M. Laurent Moutinot. Nous vivons dans une société formidable : nous admettons tous qu'il est possible d'exproprier pour construire une route, mais d'aucuns estiment que cela ne devrait pas être possible pour construire du logement. Il me paraît pourtant que le logement est plus important que la route, s'agissant des intérêts généraux et du bien-être de la population ! Je rappellerai aussi que l'expropriation suppose en droit suisse, bien évidemment, indemnisation pleine et entière.
Nous sommes tous d'accord ici, je crois, pour dire qu'en matière d'aménagement et de construction, il y a un certain nombre de blocages. Les projets de lois que le Conseil d'Etat vous soumet aujourd'hui, dont certains ont déjà été renvoyés en commission, ont pour objet d'accélérer le processus de construction de logement social.
J'aimerais dire à M. Koechlin et à l'Entente en général que je suis prêt à recevoir toute proposition visant à améliorer et à accélérer le processus de construction de logements. Mais si vous vous bornez à combattre ces projets, nous n'aurons pas les instruments nécessaires pour lutter contre la pénurie de logement social et nous n'aurons rien d'autre qu'un statu quo dont nous ne voulons plus. Je souhaiterais par conséquent que vous réserviez bon accueil en commission à l'ensemble des projets de lois déposés par le Conseil d'Etat et que vous les complétiez par des dispositions habiles, pertinentes, qui permettent de débloquer la construction d'autres types de logements.
Je vous rappelle tout de même que, statistiquement, la plupart des oppositions que nous recevons au département sur des projets de construction proviennent des voisins qui font valoir leur propre droit de propriété et non pas des grandes associations à but idéal. C'est cette contradiction-là, Monsieur Koechlin, qu'il conviendra de résoudre pour accélérer le processus de construction.

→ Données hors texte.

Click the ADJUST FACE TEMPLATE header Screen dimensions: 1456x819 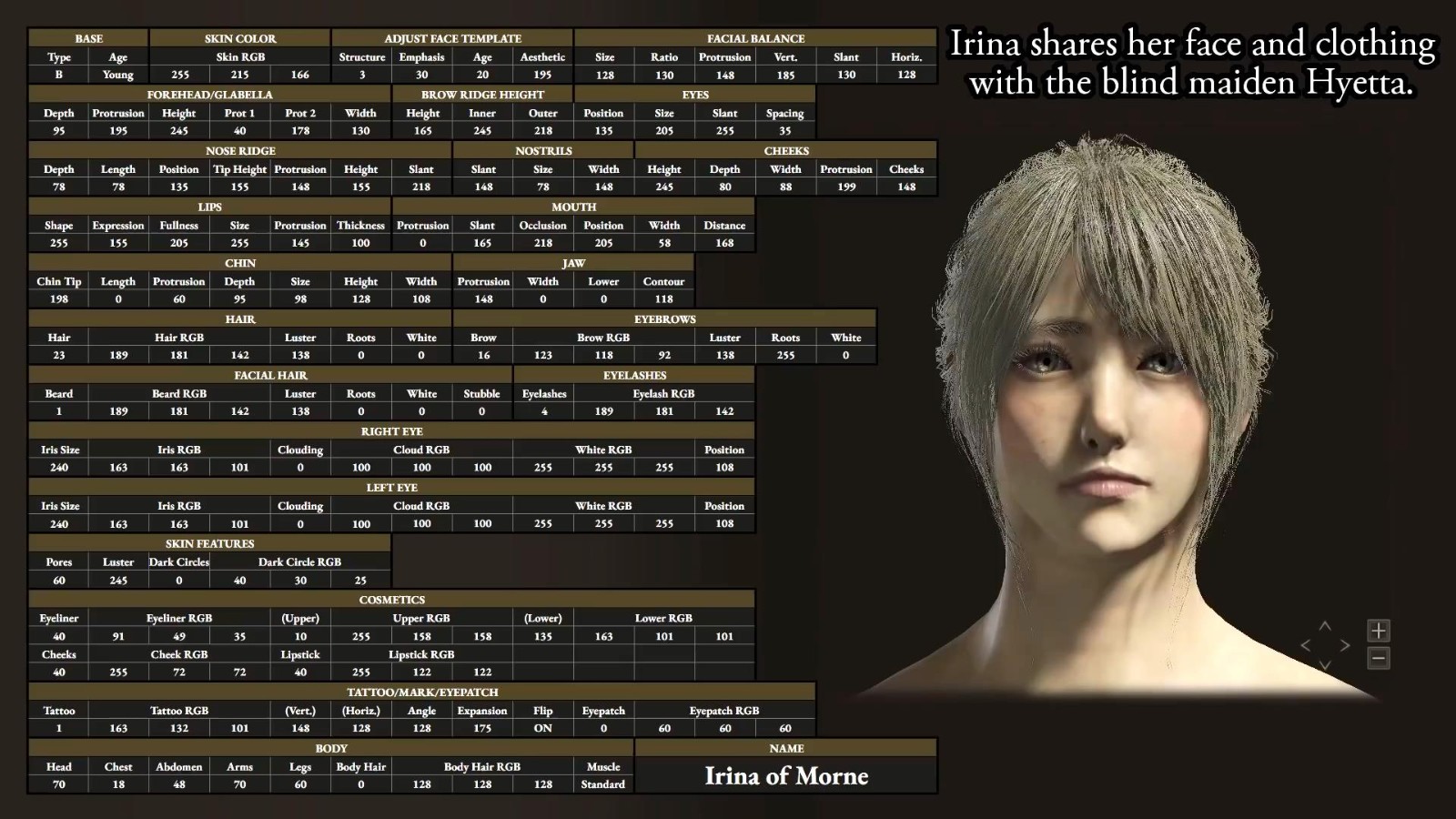[452, 38]

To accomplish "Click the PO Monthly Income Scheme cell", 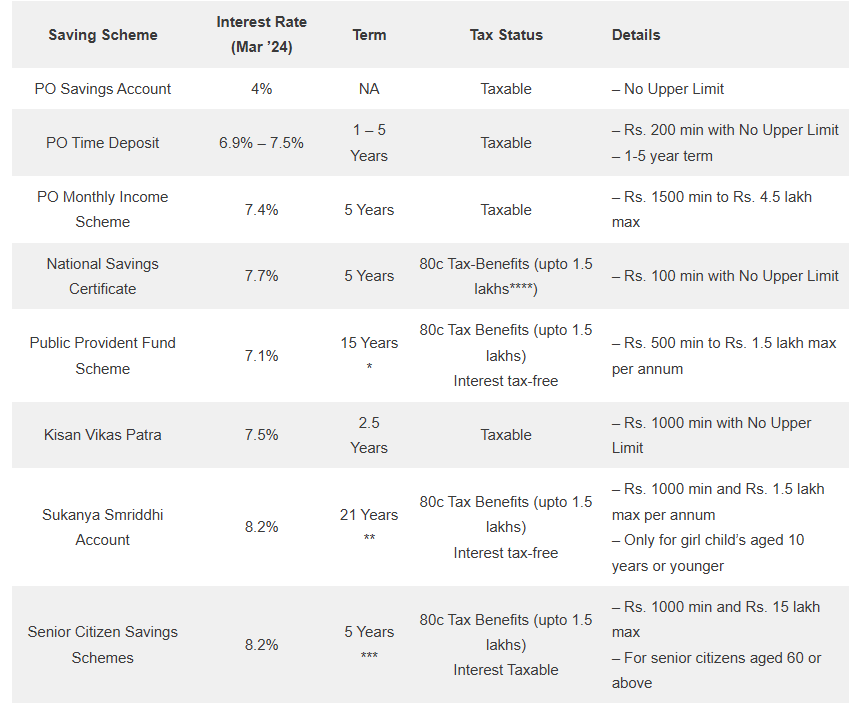I will (103, 210).
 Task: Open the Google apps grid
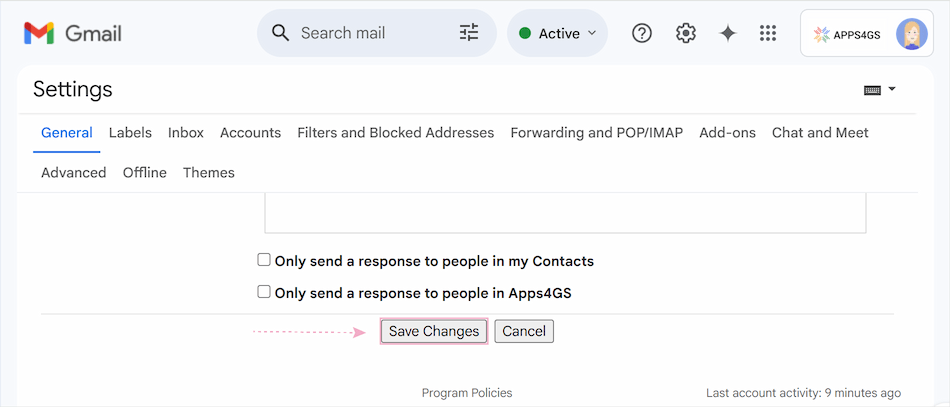point(768,33)
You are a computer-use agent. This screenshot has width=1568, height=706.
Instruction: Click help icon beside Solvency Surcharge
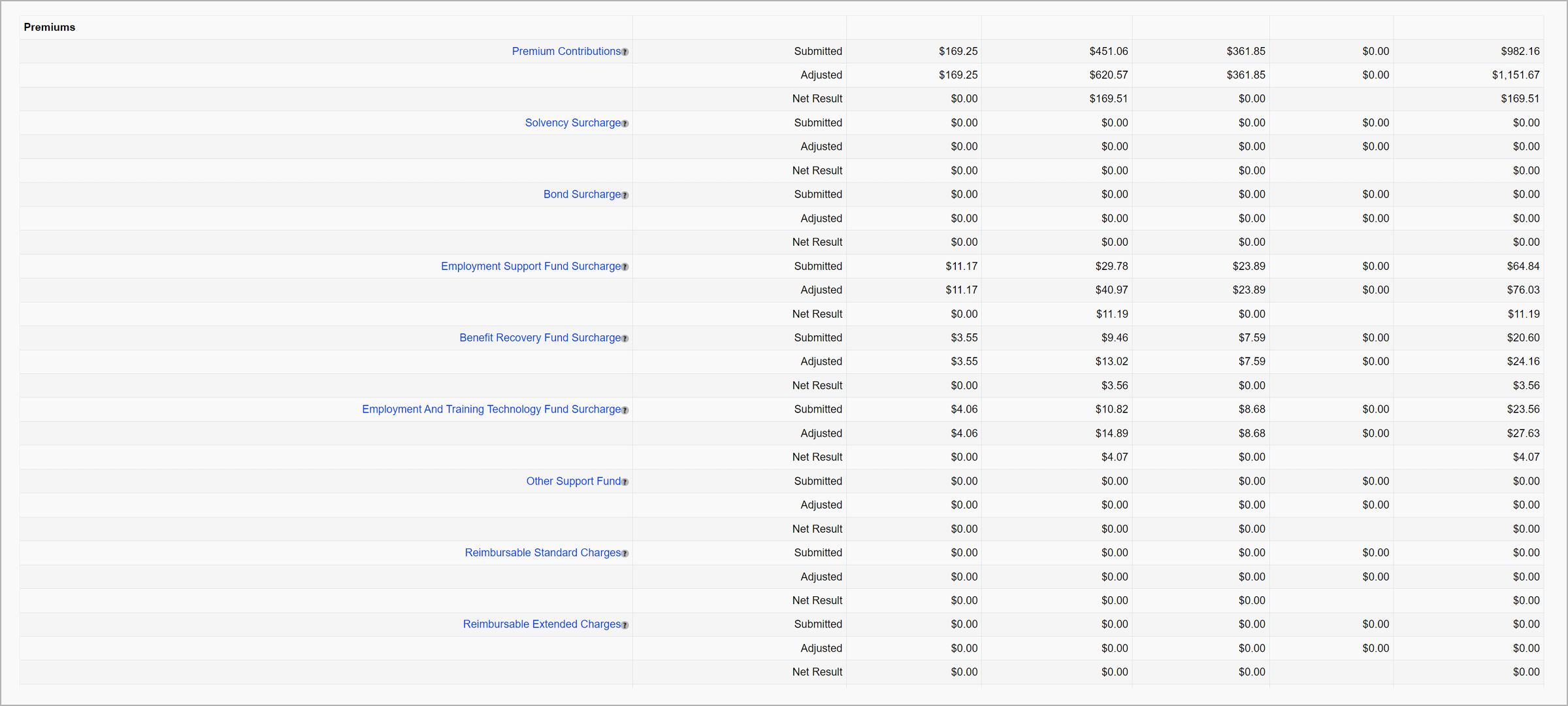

Monsieur Dethurens, vous savez que je suis très attaché au préavis des communes, mais je suis toutefois surpris de lire dans un journal qu'une commune de la rive droite s'oppose à la construction de villas en zone villas tout en demandant qu'on construise davantage... Il y a quelquefois des contradictions internes chez certains d'entre vous qui m'échappent !
Mesdames et Messieurs les députés, je souhaite que nous parvenions en commission à améliorer ces projets, qui ne sont certainement pas parfaits, et surtout à les compléter par toutes les mesures pertinentes que vous proposerez. Si vous vous y opposez, nous resterons dans une situation de blocage insatisfaisante.
La présidente. Monsieur Ducrest, un député de votre groupe a déjà pris la parole et nous sommes en débat de préconsultation. Je ne peux donc pas vous donner la parole.
M. Pierre Ducrest. Madame la présidente, je voulais juste demander la discussion immédiate...
La présidente. Il aurait fallu que le député qui a pris la parole au nom de votre groupe le fasse avant, Monsieur le député ! Ce projet est renvoyé en commission ! (Commentaires.)
Ce projet est renvoyé à la commission du logement.